Accuracy with PCA (2 components): 0.7222222222222222
Original Accuracy (Scaled): 0.9444444444444444


Q 9. Train a KNN Classifier with different distance metrics (euclidean, manhattan) on the scaled Wine dataset and compare the results.

->  Python Code

In [15]:
# Python Code
# Euclidean
knn_euclidean = KNeighborsClassifier(n_neighbors=5, metric='euclidean')
knn_euclidean.fit(X_train_s, y_train_s)
acc_eu = accuracy_score(y_test_s, knn_euclidean.predict(X_test_s))

# Manhattan
knn_manhattan = KNeighborsClassifier(n_neighbors=5, metric='manhattan')
knn_manhattan.fit(X_train_s, y_train_s)
acc_man = accuracy_score(y_test_s, knn_manhattan.predict(X_test_s))

print("Euclidean Accuracy:", acc_eu)
print("Manhattan Accuracy:", acc_man)

Euclidean Accuracy: 0.9444444444444444
Manhattan Accuracy: 0.9444444444444444


Q 10. You are working with a high-dimensional gene expression dataset to 
classify patients with different types of cancer.

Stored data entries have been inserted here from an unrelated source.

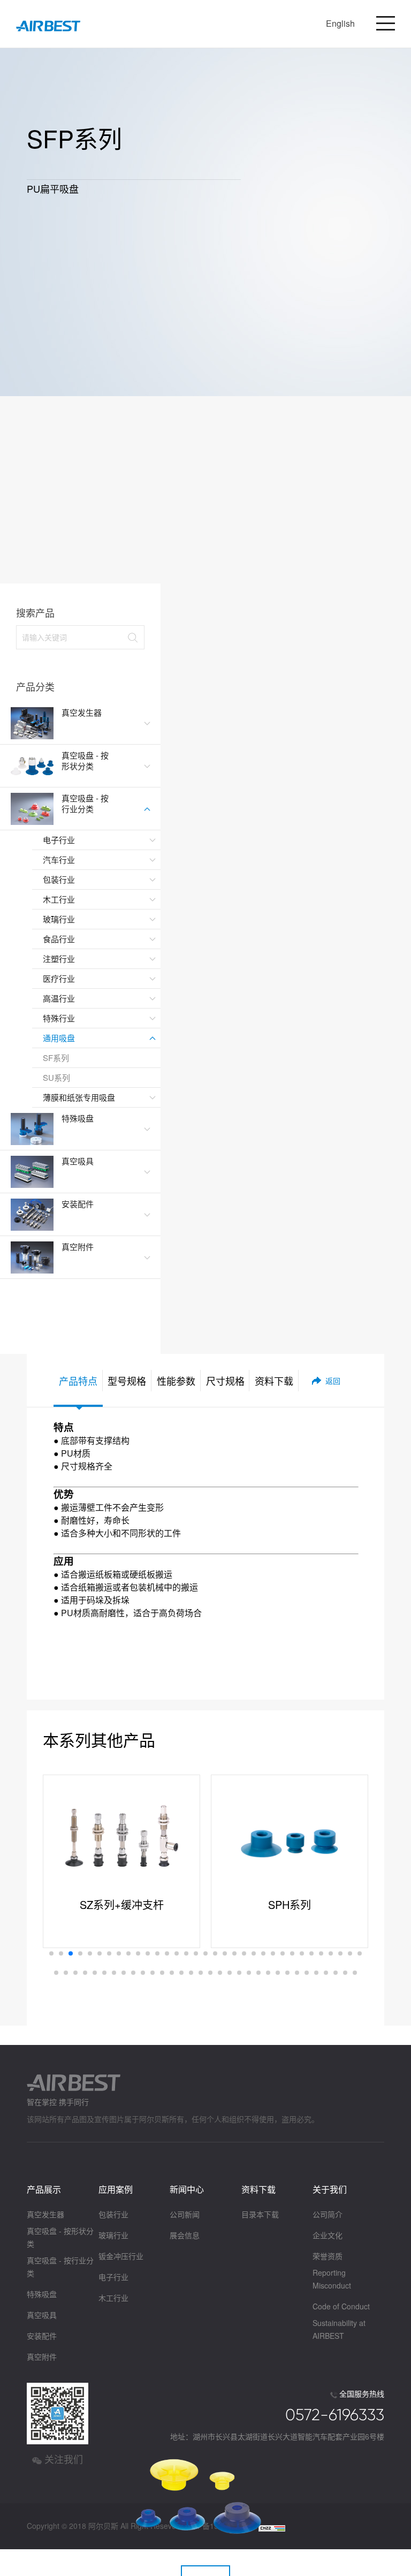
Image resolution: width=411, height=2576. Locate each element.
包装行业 (113, 2214)
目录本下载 (260, 2214)
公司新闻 (185, 2214)
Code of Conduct (341, 2306)
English (340, 23)
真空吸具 (42, 2314)
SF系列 (56, 1057)
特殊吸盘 (42, 2294)
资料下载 (258, 2189)
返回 (332, 1380)
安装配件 (42, 2335)
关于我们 (330, 2189)
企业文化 (327, 2235)
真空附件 (42, 2356)
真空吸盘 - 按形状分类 (60, 2237)
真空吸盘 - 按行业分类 (60, 2266)
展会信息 (185, 2235)
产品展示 (44, 2189)
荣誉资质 (327, 2256)
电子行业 (113, 2276)
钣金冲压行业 (120, 2256)
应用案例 (115, 2189)
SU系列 (56, 1077)
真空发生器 (45, 2214)
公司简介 (327, 2214)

Due to the large number of features and a small number of samples, traditional models 
overfit.

Explain how you would: 

● Use PCA to reduce dimensionality 

● Decide how many components to keep 

● Use KNN for classification post-dimensionality reduction

● Evaluate the model 

● Justify this pipeline to your stakeholders as a robust solution for real-world 
biomedical data

->  In high-dimensional gene expression datasets, the number of features is extremely large, while the number of samples is very small. This creates a major challenge because most traditional machine learning models start overfitting—they memorize noise instead of learning true patterns. To handle this problem effectively, the first step I would take is applying Principal Component Analysis (PCA). PCA reduces dimensionality by converting thousands of gene features into a smaller set of principal components that still capture most of the important biological variation.

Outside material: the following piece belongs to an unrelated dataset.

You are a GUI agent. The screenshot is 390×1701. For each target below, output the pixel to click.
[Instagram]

To decide how many components to keep, I would look at the explained variance ratio and choose enough components to preserve around 90–95% of the total information. By selecting components based on variance, we ensure that noise and irrelevant gene expressions are removed, while key biological signals are retained. This step not only makes the dataset smaller but also improves the stability of further classification.

After dimensionality reduction, I would apply the K-Nearest Neighbors (KNN) algorithm for classification. KNN works well in lower-dimensional space because distance relationships become more meaningful once redundant features are removed. Using PCA before KNN ensures that the distance calculations are not affected by irrelevant gene expressions. I would also tune the value of ‘k’ to achieve the best accuracy.

For evaluating the model, I would use accuracy, confusion matrix, and cross-validation to check if the model performs consistently across different folds. Cross-validation is especially important in biomedical datasets where sample sizes are very small. This helps confirm that the model is generalizing and not overfitting to specific patients.

This PCA + KNN pipeline is highly suitable for real-world biomedical data because it reduces complexity, removes noise, and allows KNN to make reliable predictions. It also creates a more interpretable system for stakeholders. PCA helps visualize patterns in genetic profiles, and KNN provides clear classification outcomes. Together, they offer a robust, scientific, and practical solution for cancer prediction problems where feature count is extremely high and accuracy is critical.